2.8 de oppervlakte van een bouwwerk:

tussen de buitenwerkse gevelvlakken en/of het hart van de scheidingsmuren, neerwaarts geprojecteerd op het gemiddelde niveau van het afgewerkte bouwterrein ter plaatse van het bouwwerk;

2.9 het peil:

  1. a. voor bouwwerken die in of op het water worden gebouwd: het gemiddelde waterpeil ter plaatse van het bouwwerk;
  2. b. voor bouwwerken, waarvan de hoofdtoegang onmiddellijk aan de weg grenst: de hoogte van die weg ter plaatse van de hoofdtoegang vermeerderd met 2 cm;
  3. c. in andere gevallen: de gemiddelde hoogte van het aansluitende maaiveld of het afgewerkte bouwterrein vermeerderd met 2 cm;

2.10 de vloeroppervlakte van een gebouw (binnenwerks):

de som van alle tot het gebouw behorende binnenruimten, gemeten op vloerniveau tussen de begrensde opgaande scheidingsconstructie van de afzonderlijke daartoe behorende ruimte(n), inclusief onderbouw en zolderruimte. De oppervlakte van een trapgat, een liftschacht en een toegankelijke leidingschacht moet op elke bouwlaag tot de vloeroppervlakte van een gebouw worden gerekend;

2.11 ondergeschikte bouwdelen:

bij toepassing van het in dit artikel bepaalde worden ondergeschikte bouwonderdelen, zijnde:

  1. a. plinten, pilasters, kozijnen, gevelversieringen, ventilatiekanalen, schoorstenen, antennes, luchtkokers, liftschachten, technische ruimten op het dak, gevel- en kroonlijsten en overstekende daken met betrekking tot de goot- en bouwhoogte, oppervlakten en bouwgrenzen buiten beschouwing gelaten, met dien verstande dat de overschrijding van een overstekend dak niet meer mag bedragen dan 1 m en met dien verstande dat niet meer dan 50% van het totale dakvlak gebruikt mag worden voor ondergeschikte bouwdelen (met uitzondering van zonnepanelen: deze mogen het dakvlak voor 100% beslaan);
  2. b. dakkapellen met betrekking tot de goothoogte buiten beschouwing gelaten mits de breedte van de dakkapel niet meer bedraagt dan 50% van de breedte van het dakvlak en de onderzijde van de dakkapel op minimaal 0,50 m van de dakvoet word gebouwd;
  3. c. reclame- en uithangborden, mits de breedte van het reclame- en/of uithangbord niet meer bedraagt dan 1 m, de hoogte niet meer bedraagt dan 0,2 m en de oppervlakte niet meer bedraagt dan 0,5 m2.

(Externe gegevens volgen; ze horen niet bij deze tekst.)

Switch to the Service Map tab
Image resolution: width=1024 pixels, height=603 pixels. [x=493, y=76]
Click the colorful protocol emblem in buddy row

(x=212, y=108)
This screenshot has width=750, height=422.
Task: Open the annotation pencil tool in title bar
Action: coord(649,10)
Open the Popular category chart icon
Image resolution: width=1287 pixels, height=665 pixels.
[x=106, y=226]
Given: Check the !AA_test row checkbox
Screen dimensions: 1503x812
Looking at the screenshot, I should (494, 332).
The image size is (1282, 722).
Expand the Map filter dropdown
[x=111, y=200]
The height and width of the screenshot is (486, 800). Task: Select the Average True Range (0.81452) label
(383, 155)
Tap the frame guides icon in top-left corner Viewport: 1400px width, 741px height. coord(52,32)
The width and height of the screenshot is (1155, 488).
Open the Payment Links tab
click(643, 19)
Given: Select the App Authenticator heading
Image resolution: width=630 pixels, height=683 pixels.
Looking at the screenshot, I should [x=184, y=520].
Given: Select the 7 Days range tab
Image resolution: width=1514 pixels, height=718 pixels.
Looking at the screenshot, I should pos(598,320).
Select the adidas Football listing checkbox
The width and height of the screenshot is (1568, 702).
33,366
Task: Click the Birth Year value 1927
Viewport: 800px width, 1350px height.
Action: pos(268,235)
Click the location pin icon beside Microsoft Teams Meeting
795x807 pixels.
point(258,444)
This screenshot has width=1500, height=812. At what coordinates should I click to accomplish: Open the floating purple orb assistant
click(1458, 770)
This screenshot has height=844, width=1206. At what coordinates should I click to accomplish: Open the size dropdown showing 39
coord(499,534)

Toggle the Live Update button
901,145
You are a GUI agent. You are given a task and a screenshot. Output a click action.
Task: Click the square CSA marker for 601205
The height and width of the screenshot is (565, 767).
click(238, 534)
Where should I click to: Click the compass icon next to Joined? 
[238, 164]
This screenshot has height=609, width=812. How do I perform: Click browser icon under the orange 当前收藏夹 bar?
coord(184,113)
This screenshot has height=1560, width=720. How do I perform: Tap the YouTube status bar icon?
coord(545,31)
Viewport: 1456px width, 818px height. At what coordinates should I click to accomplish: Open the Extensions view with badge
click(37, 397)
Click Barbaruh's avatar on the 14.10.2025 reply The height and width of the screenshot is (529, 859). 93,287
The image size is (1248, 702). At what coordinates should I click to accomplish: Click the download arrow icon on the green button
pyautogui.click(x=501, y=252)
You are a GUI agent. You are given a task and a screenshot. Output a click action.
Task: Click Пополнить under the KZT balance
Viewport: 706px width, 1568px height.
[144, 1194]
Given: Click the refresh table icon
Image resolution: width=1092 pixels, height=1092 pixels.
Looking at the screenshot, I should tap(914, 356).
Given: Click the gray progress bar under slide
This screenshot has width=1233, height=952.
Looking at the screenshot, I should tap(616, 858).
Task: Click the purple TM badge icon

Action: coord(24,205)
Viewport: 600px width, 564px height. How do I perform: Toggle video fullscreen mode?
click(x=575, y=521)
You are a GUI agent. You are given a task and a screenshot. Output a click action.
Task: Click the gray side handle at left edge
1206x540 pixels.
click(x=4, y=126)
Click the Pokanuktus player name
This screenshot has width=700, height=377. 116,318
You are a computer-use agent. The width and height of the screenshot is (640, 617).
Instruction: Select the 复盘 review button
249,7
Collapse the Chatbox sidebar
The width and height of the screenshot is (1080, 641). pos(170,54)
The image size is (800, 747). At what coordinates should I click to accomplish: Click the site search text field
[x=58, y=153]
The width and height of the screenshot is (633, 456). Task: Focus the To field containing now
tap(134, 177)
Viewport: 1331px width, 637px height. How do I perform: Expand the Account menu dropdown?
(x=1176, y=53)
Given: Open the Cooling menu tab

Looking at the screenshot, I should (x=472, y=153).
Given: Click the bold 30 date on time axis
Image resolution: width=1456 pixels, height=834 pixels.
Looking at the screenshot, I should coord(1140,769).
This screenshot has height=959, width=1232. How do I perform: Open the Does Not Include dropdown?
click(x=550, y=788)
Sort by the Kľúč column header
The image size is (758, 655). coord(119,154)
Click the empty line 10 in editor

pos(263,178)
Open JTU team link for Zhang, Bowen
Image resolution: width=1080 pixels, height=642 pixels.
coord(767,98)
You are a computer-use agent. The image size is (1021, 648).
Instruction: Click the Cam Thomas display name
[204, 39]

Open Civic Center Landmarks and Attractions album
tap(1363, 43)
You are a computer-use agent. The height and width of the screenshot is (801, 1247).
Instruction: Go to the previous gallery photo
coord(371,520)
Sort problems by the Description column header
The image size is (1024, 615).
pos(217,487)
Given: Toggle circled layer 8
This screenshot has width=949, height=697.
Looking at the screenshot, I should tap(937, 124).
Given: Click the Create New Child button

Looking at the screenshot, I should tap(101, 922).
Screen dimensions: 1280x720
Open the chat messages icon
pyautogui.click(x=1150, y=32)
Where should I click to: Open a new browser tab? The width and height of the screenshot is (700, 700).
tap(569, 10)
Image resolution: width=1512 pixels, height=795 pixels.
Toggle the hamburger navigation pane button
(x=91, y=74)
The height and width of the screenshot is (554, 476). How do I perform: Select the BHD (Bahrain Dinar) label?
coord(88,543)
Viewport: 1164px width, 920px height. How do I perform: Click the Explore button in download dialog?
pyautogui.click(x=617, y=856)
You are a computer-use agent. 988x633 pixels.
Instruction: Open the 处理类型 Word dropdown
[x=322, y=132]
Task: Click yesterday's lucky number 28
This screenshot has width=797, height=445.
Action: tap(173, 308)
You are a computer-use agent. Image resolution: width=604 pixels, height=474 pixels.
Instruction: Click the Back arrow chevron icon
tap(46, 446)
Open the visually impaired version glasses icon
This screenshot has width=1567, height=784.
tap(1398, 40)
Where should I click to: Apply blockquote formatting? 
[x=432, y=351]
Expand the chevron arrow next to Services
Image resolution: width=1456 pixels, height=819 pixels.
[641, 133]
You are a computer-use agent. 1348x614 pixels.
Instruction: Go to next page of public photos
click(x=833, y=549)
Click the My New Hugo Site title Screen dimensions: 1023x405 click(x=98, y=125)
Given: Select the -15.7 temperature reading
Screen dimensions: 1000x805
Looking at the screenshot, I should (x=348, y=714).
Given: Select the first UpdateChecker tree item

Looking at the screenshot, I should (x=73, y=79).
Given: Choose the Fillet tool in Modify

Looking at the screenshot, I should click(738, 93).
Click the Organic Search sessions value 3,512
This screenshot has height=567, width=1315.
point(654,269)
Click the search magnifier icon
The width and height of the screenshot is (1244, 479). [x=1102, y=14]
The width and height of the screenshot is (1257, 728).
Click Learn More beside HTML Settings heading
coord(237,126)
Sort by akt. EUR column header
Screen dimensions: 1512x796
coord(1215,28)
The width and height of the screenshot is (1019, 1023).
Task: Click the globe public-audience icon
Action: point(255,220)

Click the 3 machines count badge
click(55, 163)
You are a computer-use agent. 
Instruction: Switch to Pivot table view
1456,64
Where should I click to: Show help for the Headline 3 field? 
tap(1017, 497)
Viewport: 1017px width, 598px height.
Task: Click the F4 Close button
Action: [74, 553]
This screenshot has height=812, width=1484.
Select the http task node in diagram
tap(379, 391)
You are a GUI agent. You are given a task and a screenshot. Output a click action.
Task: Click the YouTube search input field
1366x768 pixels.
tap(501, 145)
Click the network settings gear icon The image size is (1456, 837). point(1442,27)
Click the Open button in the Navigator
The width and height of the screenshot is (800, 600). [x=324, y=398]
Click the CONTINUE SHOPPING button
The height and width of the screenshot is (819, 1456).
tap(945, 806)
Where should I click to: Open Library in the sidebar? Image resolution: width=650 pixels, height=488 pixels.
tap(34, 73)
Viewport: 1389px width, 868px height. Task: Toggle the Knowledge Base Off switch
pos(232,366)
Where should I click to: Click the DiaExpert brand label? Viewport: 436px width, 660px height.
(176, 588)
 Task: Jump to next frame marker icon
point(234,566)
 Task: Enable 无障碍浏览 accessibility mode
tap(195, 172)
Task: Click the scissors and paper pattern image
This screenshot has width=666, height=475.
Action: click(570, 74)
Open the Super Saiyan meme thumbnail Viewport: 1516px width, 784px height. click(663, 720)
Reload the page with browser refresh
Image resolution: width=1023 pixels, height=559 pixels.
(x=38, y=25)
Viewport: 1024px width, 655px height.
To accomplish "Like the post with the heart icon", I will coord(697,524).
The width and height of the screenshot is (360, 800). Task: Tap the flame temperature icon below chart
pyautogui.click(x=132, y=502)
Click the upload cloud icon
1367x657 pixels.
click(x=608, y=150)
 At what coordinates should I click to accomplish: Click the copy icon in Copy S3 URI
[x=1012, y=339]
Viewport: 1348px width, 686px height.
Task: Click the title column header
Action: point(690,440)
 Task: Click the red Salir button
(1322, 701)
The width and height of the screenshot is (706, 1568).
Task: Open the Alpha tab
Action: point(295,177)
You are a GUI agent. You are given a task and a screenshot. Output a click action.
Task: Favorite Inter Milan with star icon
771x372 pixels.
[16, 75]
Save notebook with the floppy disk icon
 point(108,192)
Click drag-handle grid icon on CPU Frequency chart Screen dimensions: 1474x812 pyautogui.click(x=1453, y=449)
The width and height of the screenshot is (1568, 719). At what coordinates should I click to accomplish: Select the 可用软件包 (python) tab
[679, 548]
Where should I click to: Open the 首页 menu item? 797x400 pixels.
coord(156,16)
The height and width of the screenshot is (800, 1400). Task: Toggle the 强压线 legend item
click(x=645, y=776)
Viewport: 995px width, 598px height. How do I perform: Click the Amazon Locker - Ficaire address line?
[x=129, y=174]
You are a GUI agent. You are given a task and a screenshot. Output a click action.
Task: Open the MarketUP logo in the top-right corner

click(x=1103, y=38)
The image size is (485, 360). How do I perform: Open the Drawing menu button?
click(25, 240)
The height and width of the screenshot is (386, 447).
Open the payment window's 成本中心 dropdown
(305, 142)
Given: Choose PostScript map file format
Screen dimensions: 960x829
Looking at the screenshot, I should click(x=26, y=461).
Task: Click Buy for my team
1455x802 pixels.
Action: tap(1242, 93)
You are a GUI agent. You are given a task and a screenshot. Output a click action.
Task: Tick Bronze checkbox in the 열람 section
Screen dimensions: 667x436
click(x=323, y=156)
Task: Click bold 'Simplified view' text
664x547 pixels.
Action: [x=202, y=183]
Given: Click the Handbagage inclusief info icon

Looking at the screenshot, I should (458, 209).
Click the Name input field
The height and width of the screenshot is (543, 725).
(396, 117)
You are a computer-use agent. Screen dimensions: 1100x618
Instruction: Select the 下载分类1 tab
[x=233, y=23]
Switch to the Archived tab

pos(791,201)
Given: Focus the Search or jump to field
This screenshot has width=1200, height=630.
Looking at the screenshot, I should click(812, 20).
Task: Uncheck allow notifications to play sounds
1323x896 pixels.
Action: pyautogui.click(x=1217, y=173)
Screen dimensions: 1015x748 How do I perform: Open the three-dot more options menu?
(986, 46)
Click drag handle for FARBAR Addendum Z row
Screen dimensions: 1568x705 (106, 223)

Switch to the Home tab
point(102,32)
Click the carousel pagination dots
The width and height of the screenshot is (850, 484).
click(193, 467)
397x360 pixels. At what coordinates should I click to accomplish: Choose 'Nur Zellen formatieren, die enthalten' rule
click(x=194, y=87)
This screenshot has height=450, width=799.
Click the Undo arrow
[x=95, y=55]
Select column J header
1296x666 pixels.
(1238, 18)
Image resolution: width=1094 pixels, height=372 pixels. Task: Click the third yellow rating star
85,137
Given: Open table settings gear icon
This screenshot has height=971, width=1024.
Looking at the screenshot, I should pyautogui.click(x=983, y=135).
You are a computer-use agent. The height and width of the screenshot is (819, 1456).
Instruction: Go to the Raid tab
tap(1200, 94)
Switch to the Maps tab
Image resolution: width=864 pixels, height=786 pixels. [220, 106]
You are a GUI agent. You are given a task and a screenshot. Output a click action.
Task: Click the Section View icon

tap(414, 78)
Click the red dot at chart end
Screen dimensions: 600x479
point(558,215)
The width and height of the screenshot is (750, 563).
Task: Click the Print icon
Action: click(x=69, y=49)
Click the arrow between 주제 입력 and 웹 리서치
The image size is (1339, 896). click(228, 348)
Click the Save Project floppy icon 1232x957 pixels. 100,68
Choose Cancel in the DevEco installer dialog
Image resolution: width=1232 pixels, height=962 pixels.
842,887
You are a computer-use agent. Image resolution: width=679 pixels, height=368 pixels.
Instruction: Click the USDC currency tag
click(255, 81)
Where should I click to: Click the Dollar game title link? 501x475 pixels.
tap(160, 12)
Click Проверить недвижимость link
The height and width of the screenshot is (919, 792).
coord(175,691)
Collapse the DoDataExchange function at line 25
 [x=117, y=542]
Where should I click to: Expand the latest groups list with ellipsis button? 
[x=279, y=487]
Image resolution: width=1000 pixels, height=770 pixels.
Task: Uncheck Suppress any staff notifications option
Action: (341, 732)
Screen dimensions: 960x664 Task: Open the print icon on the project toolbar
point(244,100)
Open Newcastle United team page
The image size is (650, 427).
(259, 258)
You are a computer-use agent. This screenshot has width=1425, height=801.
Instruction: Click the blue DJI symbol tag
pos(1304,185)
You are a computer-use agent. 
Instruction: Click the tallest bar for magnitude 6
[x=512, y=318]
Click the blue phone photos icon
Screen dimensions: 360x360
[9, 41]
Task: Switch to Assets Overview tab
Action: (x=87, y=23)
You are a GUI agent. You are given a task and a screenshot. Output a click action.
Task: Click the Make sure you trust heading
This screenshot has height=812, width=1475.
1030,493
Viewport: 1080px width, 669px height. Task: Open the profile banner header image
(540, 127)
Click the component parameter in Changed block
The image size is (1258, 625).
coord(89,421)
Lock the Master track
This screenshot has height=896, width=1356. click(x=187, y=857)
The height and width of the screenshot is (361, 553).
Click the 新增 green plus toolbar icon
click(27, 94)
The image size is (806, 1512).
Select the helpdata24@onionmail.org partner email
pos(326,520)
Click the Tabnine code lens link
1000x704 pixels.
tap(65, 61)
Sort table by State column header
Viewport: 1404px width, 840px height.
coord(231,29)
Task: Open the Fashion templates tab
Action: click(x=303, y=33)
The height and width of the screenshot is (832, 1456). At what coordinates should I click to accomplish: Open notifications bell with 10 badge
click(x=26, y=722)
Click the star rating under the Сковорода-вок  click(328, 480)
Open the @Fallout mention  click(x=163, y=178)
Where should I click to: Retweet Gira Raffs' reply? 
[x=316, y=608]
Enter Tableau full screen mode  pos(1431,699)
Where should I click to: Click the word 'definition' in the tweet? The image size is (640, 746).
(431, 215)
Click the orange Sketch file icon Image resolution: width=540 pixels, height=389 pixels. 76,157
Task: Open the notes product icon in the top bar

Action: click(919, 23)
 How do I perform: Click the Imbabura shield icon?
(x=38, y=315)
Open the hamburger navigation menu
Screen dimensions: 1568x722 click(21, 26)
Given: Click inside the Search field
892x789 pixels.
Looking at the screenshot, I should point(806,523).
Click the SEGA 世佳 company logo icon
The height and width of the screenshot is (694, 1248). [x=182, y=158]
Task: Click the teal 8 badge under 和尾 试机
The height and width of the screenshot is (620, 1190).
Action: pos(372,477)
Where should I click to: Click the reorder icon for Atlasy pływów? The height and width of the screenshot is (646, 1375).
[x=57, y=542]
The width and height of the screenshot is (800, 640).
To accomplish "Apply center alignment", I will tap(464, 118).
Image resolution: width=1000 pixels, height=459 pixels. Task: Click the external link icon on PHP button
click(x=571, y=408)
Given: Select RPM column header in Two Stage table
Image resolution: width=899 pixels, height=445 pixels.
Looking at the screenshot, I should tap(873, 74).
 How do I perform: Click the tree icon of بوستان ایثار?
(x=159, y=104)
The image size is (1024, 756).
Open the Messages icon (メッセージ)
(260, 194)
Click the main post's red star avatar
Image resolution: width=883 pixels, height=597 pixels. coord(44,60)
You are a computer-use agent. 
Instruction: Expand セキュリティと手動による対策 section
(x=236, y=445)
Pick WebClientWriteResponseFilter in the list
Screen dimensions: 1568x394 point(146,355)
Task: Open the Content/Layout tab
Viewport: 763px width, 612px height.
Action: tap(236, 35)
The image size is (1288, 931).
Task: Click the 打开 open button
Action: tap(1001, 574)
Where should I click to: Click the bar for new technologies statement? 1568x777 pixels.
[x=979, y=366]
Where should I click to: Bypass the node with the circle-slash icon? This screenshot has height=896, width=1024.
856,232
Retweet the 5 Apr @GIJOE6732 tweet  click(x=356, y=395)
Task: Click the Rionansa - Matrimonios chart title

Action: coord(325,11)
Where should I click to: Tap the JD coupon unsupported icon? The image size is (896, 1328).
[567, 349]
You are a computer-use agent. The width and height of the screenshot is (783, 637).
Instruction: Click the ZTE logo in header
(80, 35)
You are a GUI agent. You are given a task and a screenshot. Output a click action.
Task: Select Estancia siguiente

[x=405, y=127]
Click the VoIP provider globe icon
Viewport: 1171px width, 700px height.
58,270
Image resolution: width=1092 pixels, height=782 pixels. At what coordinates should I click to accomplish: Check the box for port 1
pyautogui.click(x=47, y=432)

Hoofdstuk 2 Bestemmingsregels

Artikel 3 Groen

3.1 Bestemmingsomschrijving

De voor 'Groen' aangewezen gronden zijn bestemd voor:

  1. a. groenvoorzieningen;
  2. b. voorzieningen voor langzaam verkeer en verblijf;
  3. c. water en waterhuishoudkundige voorzieningen;
  4. d. nutsvoorzieningen;
  5. e. speelvoorzieningen;
  6. f. in- en uitritten;
  7. g. kunstobjecten;
  8. h. balkons, luifels en overstekende bouwdelen behorende bij hoofdgebouwen op de aangrenzende bestemming;

3.2 Bouwregels

Artikel 4 Verkeer

4.1 Bestemmingsomschrijving

De voor 'Verkeer' aangewezen gronden zijn bestemd voor:

  1. a. langzaam en gemotoriseerd verkeer met bijbehorende voorzieningen;
  2. b. verblijfsgebied;
  3. c. parkeervoorzieningen;
  4. d. groenvoorzieningen;
  5. e. speelvoorzieningen;
  6. f. nutsvoorzieningen;
  7. g. in- en uitritten;
  8. h. water en waterhuishoudkundige voorzieningen;
  9. i. fietsenstallingen;
  10. j. kunstobjecten;
  11. k. straatmeubilair;
  12. l. balkons, luifels en overstekende bouwdelen behorende bij hoofdgebouwen op de aangrenzende bestemming;
  13. m. (bovengrondse en ondergrondse) inzamelpunten voor afvalstoffen.

4.2 Bouwregels

Artikel 5 Wonen

5.1 Bestemmingsomschrijving

De voor 'Wonen' aangewezen gronden zijn bestemd voor:

  1. a. wonen;
  2. b. aan-huis-verbonden beroeps-/bedrijfsactiviteiten;

met de daarbij behorende voorzieningen, zoals:

  1. c. in- en uitritten;
  2. d. gezamenlijke entrees, lobbies, trappenhuizen en galerijen;
  3. e. bergingen;
  4. f. tuinen;
  5. g. verhardingen;
  6. h. groenvoorzieningen;
  7. i. nutsvoorzieningen;
  8. j. water en waterhuishoudkundige voorzieningen;

5.2 Bouwregels

5.3 Specifieke gebruiksregels

5.4 Afwijken van de gebruiksregels

Het bevoegd gezag kan een omgevingsvergunning verlenen voor het afwijken van het bepaalde

in:

  1. a. lid 5.3.1 sub b, voor het wijzigen van 100% sociale huurwoningen naar 90% sociale huurwoningen met dien verstande dat het te wijzigen deel van maximaal 10% sociale huurwoningen wordt ingezet voor middeldure huurwoningen en mits er wordt voorzien in voldoende parkeerplaatsen conform de Beleidsregels Parkeernormen van de gemeente Leiden zoals die gelden ten tijde van de vaststelling van dit bestemmingsplan en -indien deze beleidsregels gedurende de planperiode worden gewijzigd- aan die wijziging.
  2. b. lid 5.3.2 onder 4 voor het toestaan van een aan-huis-verbonden beroeps-/bedrijfsactiviteit dat niet voorkomt in de Staat van bedrijfsactiviteiten -aan-huis-verbonden beroeps-/bedrijfsactiviteiten, mits de activiteit naar aard en invloed op de omgeving gelijk te stellen is met de toegelaten milieucategorie.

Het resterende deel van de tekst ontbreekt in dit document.